# Yikers! septic tank under master bed!



## damnplumber (Jan 22, 2012)

I had one yesterday... one bathroom backed up but the rest of the house draining just fine...one cleanout way over to the far end of the house...pulled the fully loaded unflushed toilet and ran the 1/2" snake 60' and nothing...run the seesnake with locater and it stops 10 feet away at a septic tank UNDER THE MASTER BED! this house is a contraption of addition on top of addition on top of another addition and some dummy built the bedroom on top of the septic tank. I was there 1.5 hours and charged only $275 for the removal of toilet, rooter job, camera and tank locating. The landlord never answered my calls but at least the tennent paid that bill. I will not even break out the jack hammer without a signed workorder from the owner...So here it is Sunday night and I havent had a return call so I'm gonna fill up the calendar with service calls untill he calls with an OK. So what do you do? the tennent needs this delt with and the landlord won't play.


----------



## Redwood (Sep 8, 2008)

Tell the tenant he's got a slumlord and probably will have to move to have working plumbing...
Pity it's only 5 days into the month...
Hope he hasn't paid the rent yet...


----------



## drs (Jun 17, 2011)

It's not their house so how can they give you the OK to do major work?
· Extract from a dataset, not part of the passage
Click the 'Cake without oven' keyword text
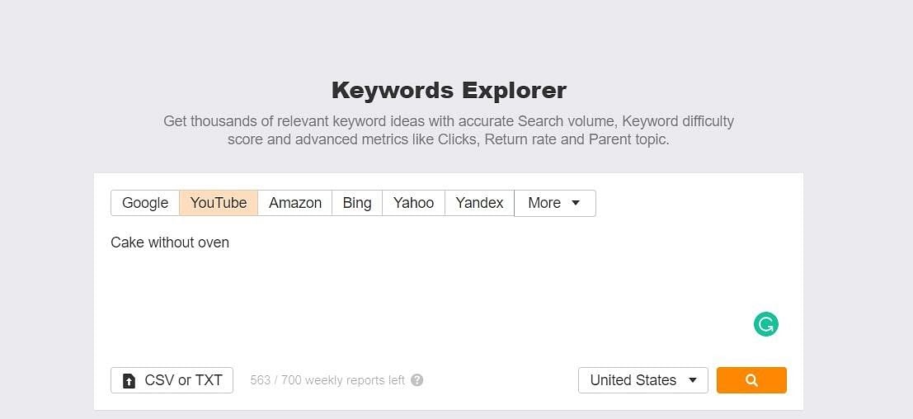 click(x=170, y=242)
Landlord will not call you back because they do not want to spend any money and will think the problem will go away and right now I am sure they are shopping around for a cheaper price then to have it done right by you.

Even if the Tennent has cash for the total job, I still wait for the owner to show up and give me the OK.

ALWAYS CYA..


----------



## SewerRat (Feb 26, 2011)

Am I missing something here, or are you very lucky that the 50' of cable that coiled up inside the tank came back out without forming a rat's nest?


----------



## damnplumber (Jan 22, 2012)

SewerRat said:


> Am I missing something here, or are you very lucky that the 50' of cable that coiled up inside the tank came back out without forming a rat's nest?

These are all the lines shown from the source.